The Schober's test is a useful clinical measure of flexion of the lumbar spine performed during the physical examination.[29]

Treatment

There is no cure for AS,[30] but treatments and medications can reduce symptoms and pain.

Medication

The major types of medications used to treat ankylosing spondylitis are pain relievers and drugs that stop or slow the disease's progression. All of these have potentially serious side effects. Pain-relieving drugs come in two major classes:

  • The mainstay of therapy in all seronegative spondyloarthropathies are anti-inflammatory drugs, which include NSAIDs such as ibuprofen, phenylbutazone, diclofenac, indomethacin, naproxen and COX-2 inhibitors, which reduce inflammation and pain. 2012 research showed that those with AS and elevated levels of acute phase reactants seem to benefit most from continuous treatment with NSAIDs.[31]

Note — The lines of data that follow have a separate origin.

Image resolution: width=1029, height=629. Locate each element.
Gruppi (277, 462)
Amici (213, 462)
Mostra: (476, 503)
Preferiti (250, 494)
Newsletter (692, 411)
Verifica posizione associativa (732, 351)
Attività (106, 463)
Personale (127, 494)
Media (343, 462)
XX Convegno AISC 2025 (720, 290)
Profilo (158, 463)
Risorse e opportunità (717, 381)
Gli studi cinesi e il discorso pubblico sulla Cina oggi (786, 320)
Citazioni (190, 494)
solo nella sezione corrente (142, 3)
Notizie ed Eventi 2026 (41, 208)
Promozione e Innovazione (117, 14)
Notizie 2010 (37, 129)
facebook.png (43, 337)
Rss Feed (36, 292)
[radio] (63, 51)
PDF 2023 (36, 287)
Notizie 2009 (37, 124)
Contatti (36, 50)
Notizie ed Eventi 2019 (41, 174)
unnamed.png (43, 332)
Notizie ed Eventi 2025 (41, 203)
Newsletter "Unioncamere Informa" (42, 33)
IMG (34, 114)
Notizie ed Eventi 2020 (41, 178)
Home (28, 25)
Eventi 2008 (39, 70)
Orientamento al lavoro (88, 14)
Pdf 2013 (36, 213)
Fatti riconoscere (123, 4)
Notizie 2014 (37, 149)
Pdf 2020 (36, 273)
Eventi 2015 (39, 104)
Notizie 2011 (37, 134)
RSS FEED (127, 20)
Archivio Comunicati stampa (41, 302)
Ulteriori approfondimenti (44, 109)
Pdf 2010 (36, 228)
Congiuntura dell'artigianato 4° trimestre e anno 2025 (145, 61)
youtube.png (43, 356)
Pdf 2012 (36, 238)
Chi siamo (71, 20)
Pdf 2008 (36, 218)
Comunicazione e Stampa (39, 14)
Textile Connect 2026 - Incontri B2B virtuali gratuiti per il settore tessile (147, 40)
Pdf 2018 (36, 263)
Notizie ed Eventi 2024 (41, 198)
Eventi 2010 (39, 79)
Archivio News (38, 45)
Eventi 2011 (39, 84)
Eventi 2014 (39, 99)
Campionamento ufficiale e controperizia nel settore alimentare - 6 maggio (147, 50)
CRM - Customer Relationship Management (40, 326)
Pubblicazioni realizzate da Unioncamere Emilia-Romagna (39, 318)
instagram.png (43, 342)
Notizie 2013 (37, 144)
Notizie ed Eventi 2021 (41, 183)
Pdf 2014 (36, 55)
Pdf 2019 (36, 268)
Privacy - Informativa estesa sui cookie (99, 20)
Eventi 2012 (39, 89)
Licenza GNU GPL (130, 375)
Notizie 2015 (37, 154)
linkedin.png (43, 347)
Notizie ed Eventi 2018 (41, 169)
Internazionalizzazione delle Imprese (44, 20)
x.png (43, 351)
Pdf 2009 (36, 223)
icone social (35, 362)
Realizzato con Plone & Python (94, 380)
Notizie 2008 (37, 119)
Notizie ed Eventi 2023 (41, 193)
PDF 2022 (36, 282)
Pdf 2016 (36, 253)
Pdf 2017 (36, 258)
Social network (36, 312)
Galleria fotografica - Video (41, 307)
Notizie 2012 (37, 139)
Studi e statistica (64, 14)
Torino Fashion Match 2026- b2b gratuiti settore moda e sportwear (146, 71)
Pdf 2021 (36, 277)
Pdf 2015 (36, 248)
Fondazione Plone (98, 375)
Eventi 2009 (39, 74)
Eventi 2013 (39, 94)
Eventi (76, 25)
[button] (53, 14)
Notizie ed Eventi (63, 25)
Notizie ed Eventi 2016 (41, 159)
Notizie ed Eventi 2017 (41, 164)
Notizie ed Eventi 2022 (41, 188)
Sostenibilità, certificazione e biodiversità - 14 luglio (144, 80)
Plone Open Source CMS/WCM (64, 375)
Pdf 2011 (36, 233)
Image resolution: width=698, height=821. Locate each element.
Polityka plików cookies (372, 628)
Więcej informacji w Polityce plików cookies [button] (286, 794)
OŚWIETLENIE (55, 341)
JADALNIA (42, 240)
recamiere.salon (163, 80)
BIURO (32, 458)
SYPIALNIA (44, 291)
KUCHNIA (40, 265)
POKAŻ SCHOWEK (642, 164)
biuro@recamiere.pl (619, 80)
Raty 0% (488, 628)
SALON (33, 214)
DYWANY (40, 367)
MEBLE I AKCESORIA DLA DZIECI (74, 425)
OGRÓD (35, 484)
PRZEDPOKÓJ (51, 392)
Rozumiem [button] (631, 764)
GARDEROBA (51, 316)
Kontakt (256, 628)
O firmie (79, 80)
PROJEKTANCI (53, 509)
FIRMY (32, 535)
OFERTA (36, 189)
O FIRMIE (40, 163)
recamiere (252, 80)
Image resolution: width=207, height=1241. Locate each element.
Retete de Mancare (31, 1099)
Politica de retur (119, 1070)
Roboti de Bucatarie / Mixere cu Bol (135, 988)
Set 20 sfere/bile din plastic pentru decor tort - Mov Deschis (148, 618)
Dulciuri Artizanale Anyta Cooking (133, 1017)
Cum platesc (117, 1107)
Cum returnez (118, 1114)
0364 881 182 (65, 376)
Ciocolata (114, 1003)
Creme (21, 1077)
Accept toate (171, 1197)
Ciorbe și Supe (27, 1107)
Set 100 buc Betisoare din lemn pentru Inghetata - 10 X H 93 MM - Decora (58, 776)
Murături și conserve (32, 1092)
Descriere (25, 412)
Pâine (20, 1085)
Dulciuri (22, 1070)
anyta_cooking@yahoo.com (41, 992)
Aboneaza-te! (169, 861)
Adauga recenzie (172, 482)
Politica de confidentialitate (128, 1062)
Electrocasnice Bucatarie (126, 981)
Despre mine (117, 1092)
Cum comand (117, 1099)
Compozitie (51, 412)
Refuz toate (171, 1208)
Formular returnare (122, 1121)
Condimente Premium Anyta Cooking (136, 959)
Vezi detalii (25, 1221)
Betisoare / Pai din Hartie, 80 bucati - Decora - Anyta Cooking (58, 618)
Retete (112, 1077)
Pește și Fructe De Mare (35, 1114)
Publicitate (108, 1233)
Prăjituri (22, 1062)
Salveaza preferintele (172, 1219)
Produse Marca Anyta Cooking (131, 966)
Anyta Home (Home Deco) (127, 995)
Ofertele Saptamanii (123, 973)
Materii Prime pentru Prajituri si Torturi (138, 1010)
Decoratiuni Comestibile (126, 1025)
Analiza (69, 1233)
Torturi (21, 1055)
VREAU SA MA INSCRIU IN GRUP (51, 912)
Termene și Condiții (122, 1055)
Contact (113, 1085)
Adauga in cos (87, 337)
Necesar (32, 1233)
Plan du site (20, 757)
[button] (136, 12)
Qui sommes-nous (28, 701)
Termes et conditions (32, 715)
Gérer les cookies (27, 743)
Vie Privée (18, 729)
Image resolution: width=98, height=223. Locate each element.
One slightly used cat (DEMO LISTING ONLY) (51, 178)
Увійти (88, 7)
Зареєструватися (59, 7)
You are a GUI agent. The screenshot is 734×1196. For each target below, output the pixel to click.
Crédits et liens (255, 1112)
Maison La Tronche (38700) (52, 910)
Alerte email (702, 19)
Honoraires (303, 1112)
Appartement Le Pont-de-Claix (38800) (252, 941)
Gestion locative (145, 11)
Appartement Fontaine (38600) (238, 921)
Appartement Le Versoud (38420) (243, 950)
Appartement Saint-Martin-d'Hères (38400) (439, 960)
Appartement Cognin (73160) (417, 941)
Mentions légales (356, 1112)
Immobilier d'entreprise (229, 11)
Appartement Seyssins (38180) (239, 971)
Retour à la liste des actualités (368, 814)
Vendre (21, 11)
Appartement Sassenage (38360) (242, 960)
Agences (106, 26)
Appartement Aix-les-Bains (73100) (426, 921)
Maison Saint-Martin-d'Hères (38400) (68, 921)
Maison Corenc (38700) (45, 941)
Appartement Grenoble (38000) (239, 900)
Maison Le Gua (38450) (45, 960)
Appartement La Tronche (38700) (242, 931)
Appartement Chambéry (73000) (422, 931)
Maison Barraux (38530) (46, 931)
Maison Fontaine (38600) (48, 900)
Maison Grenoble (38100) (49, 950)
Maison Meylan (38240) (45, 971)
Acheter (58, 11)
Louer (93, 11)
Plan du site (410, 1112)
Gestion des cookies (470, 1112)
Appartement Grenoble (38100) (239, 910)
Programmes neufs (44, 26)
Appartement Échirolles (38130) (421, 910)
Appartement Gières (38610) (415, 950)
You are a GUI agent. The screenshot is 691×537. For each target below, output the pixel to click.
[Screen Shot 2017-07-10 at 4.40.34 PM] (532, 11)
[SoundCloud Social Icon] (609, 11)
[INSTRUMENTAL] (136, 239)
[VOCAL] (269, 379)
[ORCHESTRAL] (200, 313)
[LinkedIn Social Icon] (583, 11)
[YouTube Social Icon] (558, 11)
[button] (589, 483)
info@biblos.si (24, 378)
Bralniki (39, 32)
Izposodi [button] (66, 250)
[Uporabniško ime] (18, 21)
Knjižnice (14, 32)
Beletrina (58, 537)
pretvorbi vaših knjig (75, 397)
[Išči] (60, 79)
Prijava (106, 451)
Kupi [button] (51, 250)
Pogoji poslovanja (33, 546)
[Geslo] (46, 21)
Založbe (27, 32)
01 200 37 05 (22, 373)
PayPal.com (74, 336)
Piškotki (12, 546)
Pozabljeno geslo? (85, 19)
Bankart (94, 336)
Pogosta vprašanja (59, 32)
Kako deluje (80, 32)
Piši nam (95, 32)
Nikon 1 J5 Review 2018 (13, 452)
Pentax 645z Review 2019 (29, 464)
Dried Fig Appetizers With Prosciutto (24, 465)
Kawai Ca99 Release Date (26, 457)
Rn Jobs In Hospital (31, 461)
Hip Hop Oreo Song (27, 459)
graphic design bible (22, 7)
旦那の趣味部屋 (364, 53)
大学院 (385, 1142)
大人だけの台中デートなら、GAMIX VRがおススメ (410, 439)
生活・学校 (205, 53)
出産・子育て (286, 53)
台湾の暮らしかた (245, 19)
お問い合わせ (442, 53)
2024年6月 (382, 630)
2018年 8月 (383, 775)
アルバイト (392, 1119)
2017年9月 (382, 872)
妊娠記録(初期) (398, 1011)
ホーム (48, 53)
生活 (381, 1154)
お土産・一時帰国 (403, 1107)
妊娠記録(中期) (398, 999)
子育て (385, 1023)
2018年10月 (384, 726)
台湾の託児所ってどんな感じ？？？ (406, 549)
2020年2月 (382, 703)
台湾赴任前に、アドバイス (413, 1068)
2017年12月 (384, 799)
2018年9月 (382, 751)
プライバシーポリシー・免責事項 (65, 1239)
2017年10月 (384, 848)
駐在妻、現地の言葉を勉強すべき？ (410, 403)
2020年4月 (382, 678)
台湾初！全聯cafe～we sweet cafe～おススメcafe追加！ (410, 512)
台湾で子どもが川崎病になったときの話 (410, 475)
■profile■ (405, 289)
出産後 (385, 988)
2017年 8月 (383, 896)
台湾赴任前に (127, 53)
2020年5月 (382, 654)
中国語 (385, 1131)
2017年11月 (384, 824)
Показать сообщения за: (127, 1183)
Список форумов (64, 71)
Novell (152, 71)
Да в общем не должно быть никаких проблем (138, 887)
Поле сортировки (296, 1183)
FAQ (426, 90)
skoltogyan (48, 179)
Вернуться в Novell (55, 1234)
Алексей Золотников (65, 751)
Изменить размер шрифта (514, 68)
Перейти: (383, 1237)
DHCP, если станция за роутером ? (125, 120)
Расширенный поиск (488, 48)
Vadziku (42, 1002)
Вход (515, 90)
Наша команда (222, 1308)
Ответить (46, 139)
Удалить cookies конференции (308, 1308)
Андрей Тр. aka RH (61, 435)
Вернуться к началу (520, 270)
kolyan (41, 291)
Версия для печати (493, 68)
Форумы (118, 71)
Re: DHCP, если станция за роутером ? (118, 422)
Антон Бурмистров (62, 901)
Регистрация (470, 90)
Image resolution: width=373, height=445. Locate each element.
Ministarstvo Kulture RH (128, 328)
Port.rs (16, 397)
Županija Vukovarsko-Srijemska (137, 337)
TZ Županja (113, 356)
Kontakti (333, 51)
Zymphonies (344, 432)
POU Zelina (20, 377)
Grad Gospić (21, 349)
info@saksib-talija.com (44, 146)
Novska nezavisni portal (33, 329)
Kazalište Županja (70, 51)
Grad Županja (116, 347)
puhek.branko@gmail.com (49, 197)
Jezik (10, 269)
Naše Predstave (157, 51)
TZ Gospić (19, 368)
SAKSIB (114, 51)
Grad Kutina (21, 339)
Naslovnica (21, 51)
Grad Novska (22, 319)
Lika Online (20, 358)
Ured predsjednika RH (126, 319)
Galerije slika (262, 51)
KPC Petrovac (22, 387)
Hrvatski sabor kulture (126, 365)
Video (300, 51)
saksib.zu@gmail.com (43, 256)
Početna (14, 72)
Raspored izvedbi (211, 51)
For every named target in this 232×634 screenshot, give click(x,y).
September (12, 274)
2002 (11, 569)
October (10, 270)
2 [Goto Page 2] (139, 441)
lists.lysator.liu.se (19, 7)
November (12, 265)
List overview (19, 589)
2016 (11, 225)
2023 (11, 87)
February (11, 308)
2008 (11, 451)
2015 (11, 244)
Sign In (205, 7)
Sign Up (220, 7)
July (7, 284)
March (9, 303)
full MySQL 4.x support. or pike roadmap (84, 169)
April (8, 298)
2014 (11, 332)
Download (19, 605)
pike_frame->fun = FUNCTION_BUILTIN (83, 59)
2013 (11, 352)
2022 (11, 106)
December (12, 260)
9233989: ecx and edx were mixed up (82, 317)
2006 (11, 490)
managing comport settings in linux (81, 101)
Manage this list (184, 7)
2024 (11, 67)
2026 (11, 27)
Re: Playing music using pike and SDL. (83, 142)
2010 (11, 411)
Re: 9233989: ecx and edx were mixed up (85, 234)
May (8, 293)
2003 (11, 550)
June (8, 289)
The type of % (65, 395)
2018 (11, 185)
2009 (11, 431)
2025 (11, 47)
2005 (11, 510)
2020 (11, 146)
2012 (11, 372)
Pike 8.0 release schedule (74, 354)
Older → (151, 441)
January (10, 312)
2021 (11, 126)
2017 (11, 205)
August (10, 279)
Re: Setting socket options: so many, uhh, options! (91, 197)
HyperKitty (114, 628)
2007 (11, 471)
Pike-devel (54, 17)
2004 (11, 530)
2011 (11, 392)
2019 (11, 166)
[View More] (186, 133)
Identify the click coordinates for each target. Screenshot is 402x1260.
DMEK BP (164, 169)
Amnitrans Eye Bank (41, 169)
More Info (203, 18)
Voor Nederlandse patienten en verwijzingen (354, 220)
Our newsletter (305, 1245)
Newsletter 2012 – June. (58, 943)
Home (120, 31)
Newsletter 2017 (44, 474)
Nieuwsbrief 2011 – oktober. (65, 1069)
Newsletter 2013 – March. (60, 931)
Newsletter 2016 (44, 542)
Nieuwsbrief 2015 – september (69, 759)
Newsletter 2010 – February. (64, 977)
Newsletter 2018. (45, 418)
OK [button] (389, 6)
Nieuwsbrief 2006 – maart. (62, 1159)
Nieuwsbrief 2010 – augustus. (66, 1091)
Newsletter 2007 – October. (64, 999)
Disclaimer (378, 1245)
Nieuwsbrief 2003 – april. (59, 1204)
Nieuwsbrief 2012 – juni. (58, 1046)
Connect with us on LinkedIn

Medications used to treat the progression of the disease include the following:

  • Disease-modifying antirheumatic drugs (DMARDs) such as sulfasalazine can be used in people with peripheral arthritis. For axial involvement, evidence does not support sulfasalazine.[32] Other DMARDS, such as methotrexate, did not have enough evidence to prove their effect. Generally, systemic corticosteroids were not used due to lack of evidence. Local injection with corticosteroid can be used for certain people with peripheral arthritis.[33][34]
  • Tumor necrosis factor-alpha (TNFα) blockers (antagonists), such as the biologics etanercept, infliximab, golimumab and adalimumab, have shown good short-term effectiveness in the form of profound and sustained reduction in all clinical and laboratory measures of disease activity.[35] Trials are ongoing to determine their long-term effectiveness and safety.[36] The major drawback is the cost. An alternative may be the newer, orally-administered non-biologic apremilast, which inhibits TNF-α secretion, but a recent study did not find the drug useful for ankylosing spondylitis.[37]
  • Anti-interleukin-6 inhibitors such as tocilizumab, currently approved for the treatment of rheumatoid arthritis,[38] and rituximab, a monoclonal antibody against CD20, are also undergoing trials.[39]
  • Interleukin-17A inhibitors secukinumab and ixekizumab are options for the treatment of active ankylosing spondylitis in patients that have responded inadequately to (TNFα) blockers.[40]
  • Janus kinase inhibitor tofacitinib is approved for the treatment of active ankylosing spondylitis in adult patients that show an inadequate response to prior DMARD therapy.

Surgery

In severe cases of AS, surgery can be an option in the form of joint replacements, particularly in the knees and hips. Surgical correction is also possible for those with severe flexion deformities (severe downward curvature) of the spine, particularly in the neck, although this procedure is considered very risky. In addition, AS can have some manifestations that make anesthesia more complex. Changes in the upper airway can lead to difficulties in intubating the airway, spinal and epidural anesthesia may be difficult owing to calcification of ligaments, and a small number of people have aortic insufficiency. The stiffness of the thoracic ribs results in ventilation being mainly diaphragm-driven, so there may also be a decrease in pulmonary function.

Physical therapy

Though physical therapy remedies have been scarcely documented, some therapeutic exercises are used to help manage lower back, neck, knee, and shoulder pain. There is moderate quality evidence that therapeutic exercise programs help reduce pain and improve function.[41] Therapeutic exercises include:[42][43]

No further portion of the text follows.